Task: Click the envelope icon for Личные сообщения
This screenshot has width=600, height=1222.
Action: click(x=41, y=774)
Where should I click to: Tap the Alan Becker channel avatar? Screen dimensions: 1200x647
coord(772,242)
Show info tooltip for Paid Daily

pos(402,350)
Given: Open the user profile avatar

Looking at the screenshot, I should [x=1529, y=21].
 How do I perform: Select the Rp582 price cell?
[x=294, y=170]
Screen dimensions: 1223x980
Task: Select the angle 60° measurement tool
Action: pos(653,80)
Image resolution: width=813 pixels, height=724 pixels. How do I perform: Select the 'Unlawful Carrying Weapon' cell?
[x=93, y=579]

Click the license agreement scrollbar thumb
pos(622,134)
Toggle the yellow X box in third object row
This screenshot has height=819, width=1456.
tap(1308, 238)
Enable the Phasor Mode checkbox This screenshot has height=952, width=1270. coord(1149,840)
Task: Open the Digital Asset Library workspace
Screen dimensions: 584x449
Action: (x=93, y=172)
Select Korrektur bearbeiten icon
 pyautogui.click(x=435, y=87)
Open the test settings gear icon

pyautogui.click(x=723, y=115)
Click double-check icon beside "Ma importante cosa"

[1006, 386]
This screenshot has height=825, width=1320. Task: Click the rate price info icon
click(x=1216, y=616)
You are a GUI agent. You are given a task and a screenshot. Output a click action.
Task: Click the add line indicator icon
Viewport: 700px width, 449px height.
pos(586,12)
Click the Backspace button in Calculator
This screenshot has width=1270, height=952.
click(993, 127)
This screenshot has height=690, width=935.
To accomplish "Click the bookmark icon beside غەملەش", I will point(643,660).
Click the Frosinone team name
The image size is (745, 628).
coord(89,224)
§ §
Short exercise -
Add 76 to every coordinate in the answers of the items running from the line holding "This screenshot has height=690, width=935." through the end of the items, inclusive. Then write those items out again in full, requests and all.

Result for this task -
This screenshot has height=690, width=935.
To accomplish "Click the bookmark icon beside غەملەش", I will point(719,736).
Click the Frosinone team name
The image size is (745, 628).
coord(165,300)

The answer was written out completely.